I think you're going to have a real hard time proving that any of these people was something other than unclear on the concept, or given bad information by someone. There was a barrage of ads on the Democratic side exhorting people to "vote twice", meaning once in the primary and once in the precinct convention. That one in a thousand of these voters might have misinterpreted the meaning of that strikes me as a very foreseeable consequence. As for the people who voted in both primaries, I would again ascribe this to ignorance rather than deliberate malfeasance. Even if you could convince me it was a conspiracy of some kind, what exactly could it possibly have accomplished. I'm just not seeing anything sinister here.
In fact, the Chron story provides an illustration of how this kind of double-voting might happen:
Robert Duran Jr. said he walked into the wrong room to vote in the March 4 primary. But he said he should not be indicted for it.
"It was an innocent mistake," said Duran, who works for an oil services company. "I just failed to read the sign."
Duran said he rushed to the polls after work, meaning to vote as a Republican. Duran was voting in his first primary, and he unthinkingly went to the same room he always does for general elections. But after Duran signed in the poll book and went to the booth, he saw the ballot had the names of the Democratic candidates, Hillary Rodham Clinton and Barack Obama.
"I clicked on it and said, 'Whoa, this is not what I meant to do,' " Duran said.
Duran alerted a poll worker, who redirected him to another room, where Republican balloting was taking place. The poll worker told him the accidental ballot would be canceled out of the system.
"They told me, 'Don't worry about it,' " Duran said.
It's amusing to me that one commenter in that Houston Politics thread brought up voter ID, because I can't see how that would have made any difference. The argument behind voter ID laws is to prevent people from impersonating other voters. It seems to me that if any of these double-dippers had maliciously intended to cast multiple ballots, they would have done exactly that, rather than present themselves as themselves each time they showed up, which when you think about it pretty much guarantees you'll get caught. I mean heck, if the problem here was sloppy record-keeping by an election judge or County Clerk's office employee, then these overzealous participants may well have shown a driver's license each time they voted instead of their voter's reg card.

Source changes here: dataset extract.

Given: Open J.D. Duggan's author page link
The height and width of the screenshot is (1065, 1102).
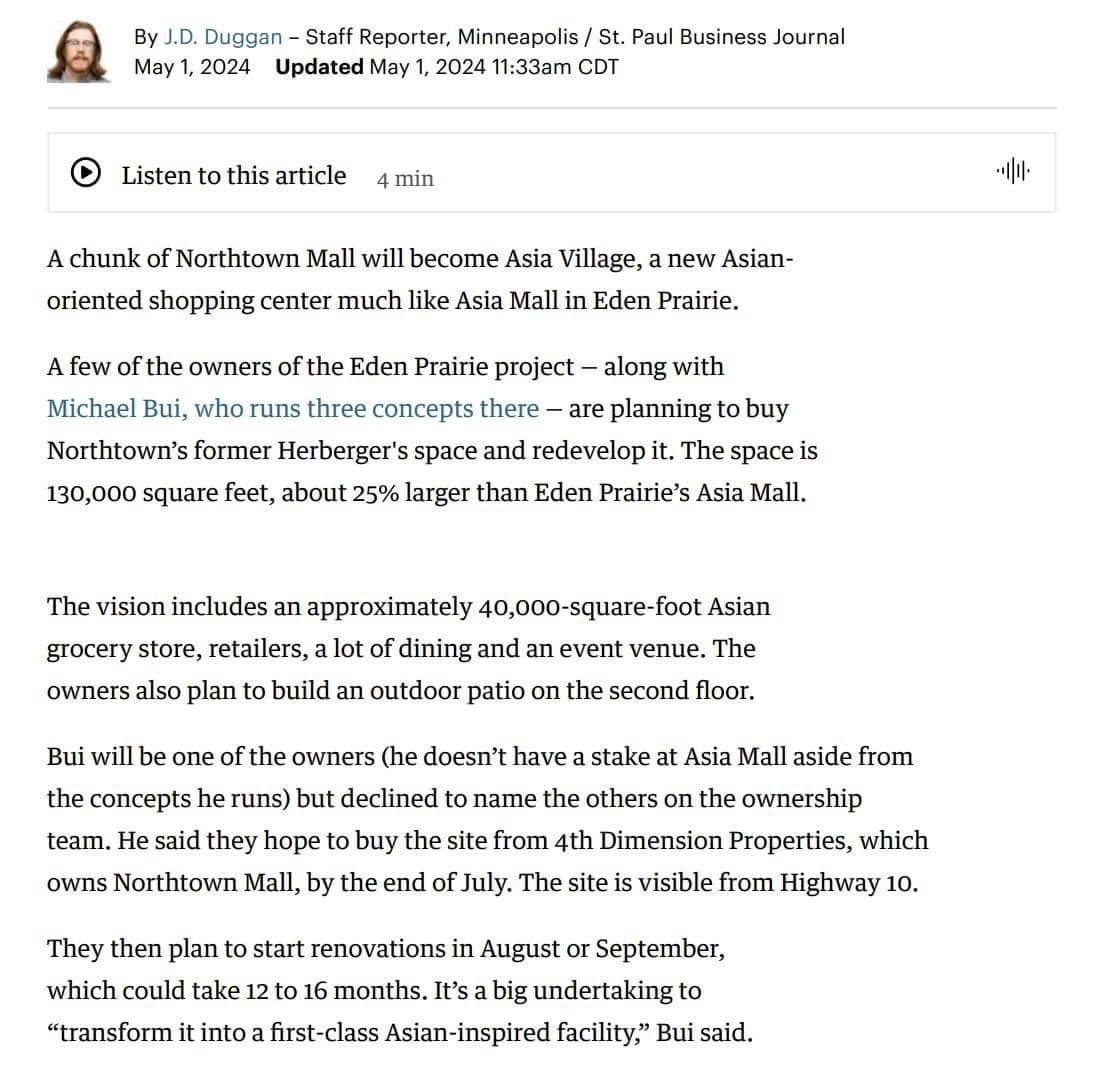Looking at the screenshot, I should pyautogui.click(x=223, y=37).
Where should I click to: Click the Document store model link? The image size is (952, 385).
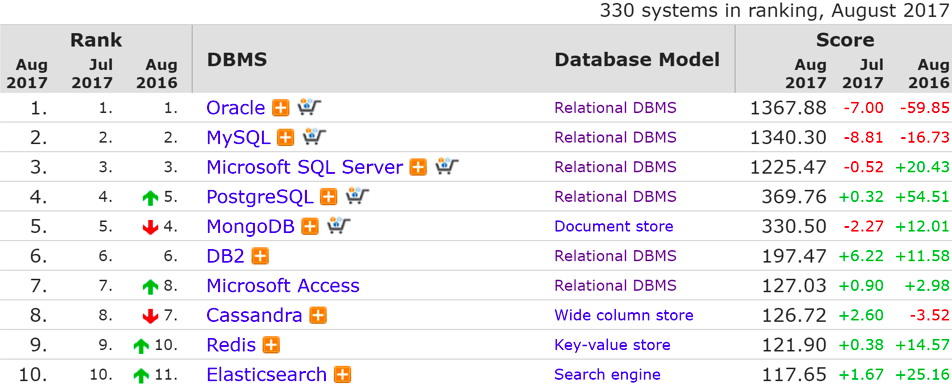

You figure that had they shown their card and gotten it stamped the first time, they'd have been unable to vote again because the evidence of their prior participation would have been right there to see.
Anyway, I see this as much ado about nothing. Surely the DA has better things to do than spend a lot of time chasing this down.
The last time there was an indictment for voting violations was in 1999, according to Scott Durfee, an assistant district attorney in Harris County. The voter was acquitted at trial.
The new list has been referred to the district attorney's Public Integrity Division, Durfee said. "We are going to review all the names in due course," he said.